For DNA extraction, we used the QIAamp PowerFecal DNA Kit and modified the second step to remove inhibitors in the faecal samples. Here, we rinsed the samples with water after removing them from storage media and incubated them overnight during the first refrigeration step (instead of the recommended 5 min). We prepared our DNA library using a two-step polymerase chain reaction (PCR) approach. Faecal DNA samples were first amplified with the ZBJ-ArtF1c/ZBJ-ArtR2c primers that target a 157 bp region of cytochrome c oxidase I (COI) of the MT-CO1 gene, modified with adapters for the Illumina MiSeq system.
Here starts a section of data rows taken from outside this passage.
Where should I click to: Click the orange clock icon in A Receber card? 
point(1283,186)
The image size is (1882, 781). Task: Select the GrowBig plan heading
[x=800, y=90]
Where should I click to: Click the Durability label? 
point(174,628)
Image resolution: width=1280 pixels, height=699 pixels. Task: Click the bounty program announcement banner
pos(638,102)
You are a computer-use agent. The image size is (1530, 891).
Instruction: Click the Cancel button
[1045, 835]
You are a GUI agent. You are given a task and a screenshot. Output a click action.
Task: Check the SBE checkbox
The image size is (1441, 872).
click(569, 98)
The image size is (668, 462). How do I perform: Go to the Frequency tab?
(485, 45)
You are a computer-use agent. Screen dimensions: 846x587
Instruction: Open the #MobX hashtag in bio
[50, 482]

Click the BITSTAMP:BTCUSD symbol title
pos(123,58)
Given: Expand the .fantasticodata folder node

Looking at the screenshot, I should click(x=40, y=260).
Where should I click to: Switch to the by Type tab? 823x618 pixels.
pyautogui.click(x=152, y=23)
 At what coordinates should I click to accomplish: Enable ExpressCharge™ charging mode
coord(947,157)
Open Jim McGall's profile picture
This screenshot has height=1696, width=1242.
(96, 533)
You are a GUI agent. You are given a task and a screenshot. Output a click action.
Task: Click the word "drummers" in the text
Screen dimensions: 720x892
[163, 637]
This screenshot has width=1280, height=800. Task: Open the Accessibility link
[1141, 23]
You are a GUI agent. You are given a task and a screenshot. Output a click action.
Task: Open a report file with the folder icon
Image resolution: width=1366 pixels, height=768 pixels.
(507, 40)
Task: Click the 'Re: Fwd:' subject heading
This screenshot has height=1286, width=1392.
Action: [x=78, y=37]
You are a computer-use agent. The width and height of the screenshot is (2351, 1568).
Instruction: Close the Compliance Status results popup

After the first round of PCR, the purified products were amplified in a second PCR containing Nextera XT v2 indexes, with each sample receiving a unique combination of forward and reverse indexes.
Bioinformatics was performed by the UIC Research Informatics Core in the Research Resources Center using the DADA2 pipeline with a 97% identity (sequence similarity) threshold to increase accuracy of taxonomic assignment and exclude chimeric sequences. A nucleotide BLAST search was used to match sequences to references through nt, the NCBI Genbank non-redundant nucleotide database. The resulting data were exported into a table of amplicon sequence variants (ASVs). We filtered out all ASVs assigned to any phylum other than Arthropoda and provided the most precise level of taxonomic identity as possible. In addition, we cross-referenced ASVs with arthropod records from Kuaihelani.
Molecular data includes Laysan Teal faecal samples as rows and raw read counts of arthropod ASVs as columns. Each column is an ASV, and the assigned taxonomy is included in the first row. Data have not been normalized by total read counts per sample. The ASV tables contain data from teal faecal samples, from which DNA was extracted, amplified, and sequenced. In addition, there are several columns of metadata for each teal faecal sample, including the sample collection date, location, substrate, as well as the sex and age of the teal.
Usage notes
For ASV data: For arthropod ASVs, we filtered out all ASVs assigned to any phylum other than Arthropoda and provided the most precise level of taxonomic identity as possible. Data have not been normalized by total read counts per sample.